Sednit APT grubu bağlantıları

Yukarıda belirtildiği gibi, LoJax küçük ajan C&C sunucularından bazıları geçmişte ilk aşamada rutin Sednit operatörleri tarafından kullanılan bir arka kapı olan SedUploader tarafından kullanılmıştır. Ayrıca, LoJax'in sisteme dahil olduğu durumlarda, diğer Sednit araçlarının izleri asla çok uzakta değildir. Aslında, LoJax tarafından hedeflenen sistemler genelde aşağıdaki Sednit zararlı yazılımına ait 3 örnek işaret göstermektedir:

·      SedUploader, bir ilk aşama arka kapısı

·      XAgent, Sednit amiral gemisi niteliğindeki arka kapısı

·      Xtunnel; internetteki bir C&C sunucusuyla yerel ağ içerisindeki bir uç nokta bilgisayarı arasındaki ağ trafiğini yedekleyen bir ağ proxy aracı. 

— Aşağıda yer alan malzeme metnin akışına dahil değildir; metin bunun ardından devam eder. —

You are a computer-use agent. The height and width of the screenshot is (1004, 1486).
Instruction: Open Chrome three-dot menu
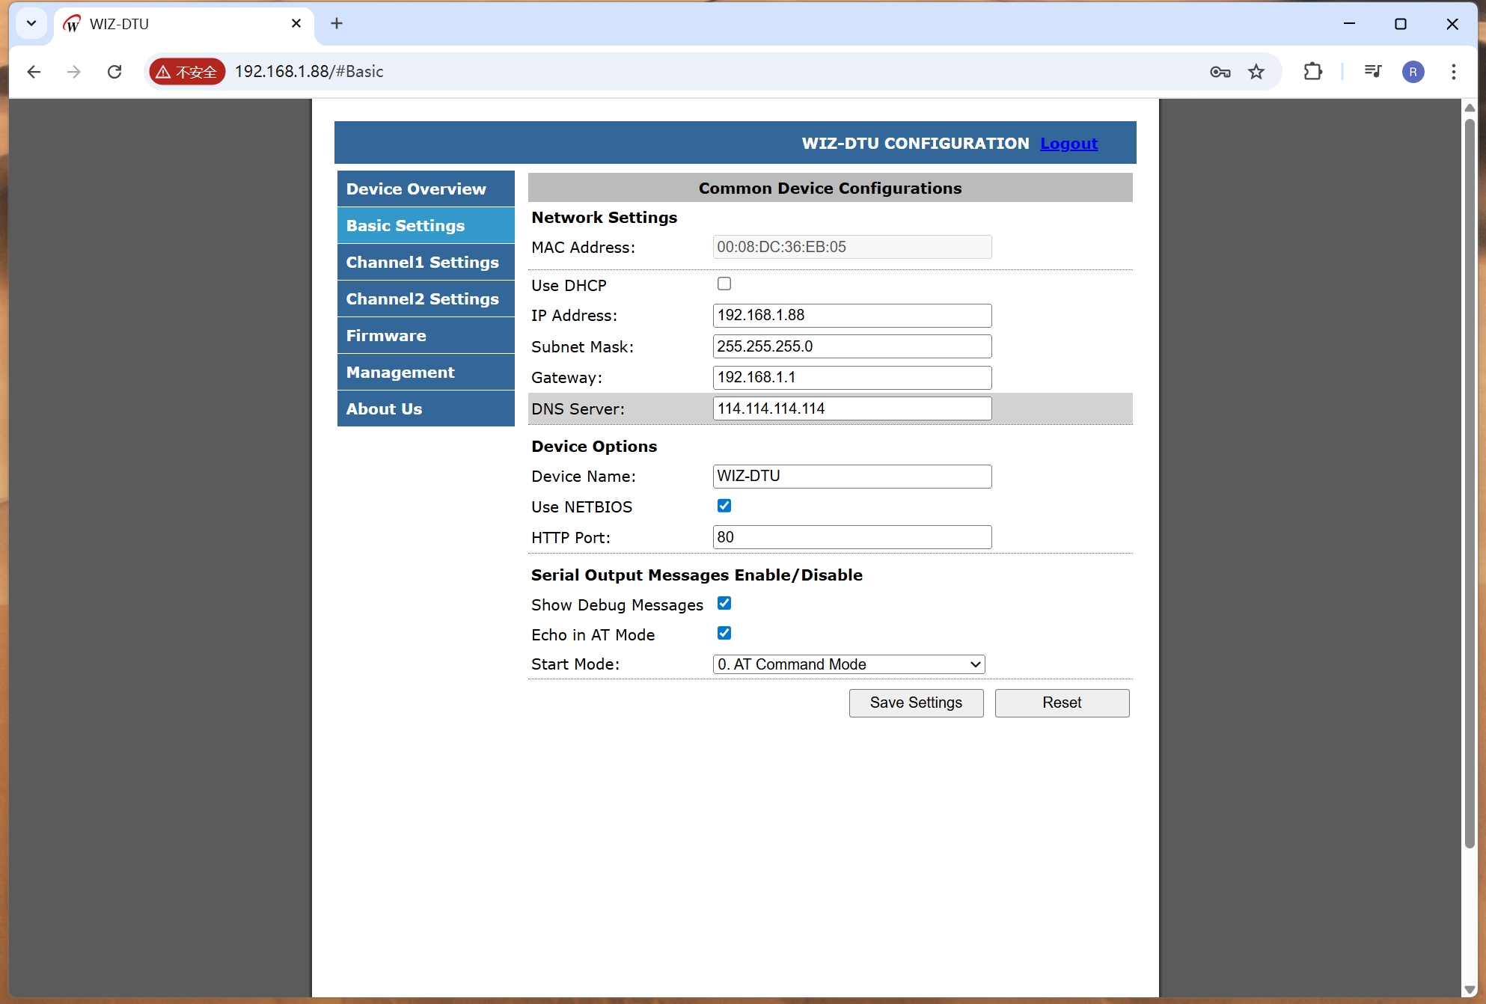[1453, 72]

Bu gerçekler, Lojax ile Sednit grubunu güvenle ilişkilendirebilmemizi sağlıyor. 

Sonuç

Sednit grubunu izlediğimiz yıllar boyunca, sıfır gün kullanımından geliştirdikleri Zebrocy gibi özel zararlı yazılımlara kadar faaliyetlerinin pek çoğunu rapor eden yayınlar yaptık.  Ancak yukarıda açıklanan UEFI rootkit ise başlı başına bir konu. 

LoJax kampanyası, yüksek değere sahip hedeflerin sık görülmeyen, eşsiz tehditlerin uygulanması için öncelikli adaylar olduğunu ve bu hedeflerin her zaman saldırılara yönelik işaretlere dikkat etmeleri gerektiğini göstermektedir. Ayrıca, bu araştırma bize her zaman en derine kadar kazmamız gerektiğini öğretmektedir. 

Uzlaşma Göstergelerinin (IOC) ve örneklerin tam listesi GitHub'da görülebilir.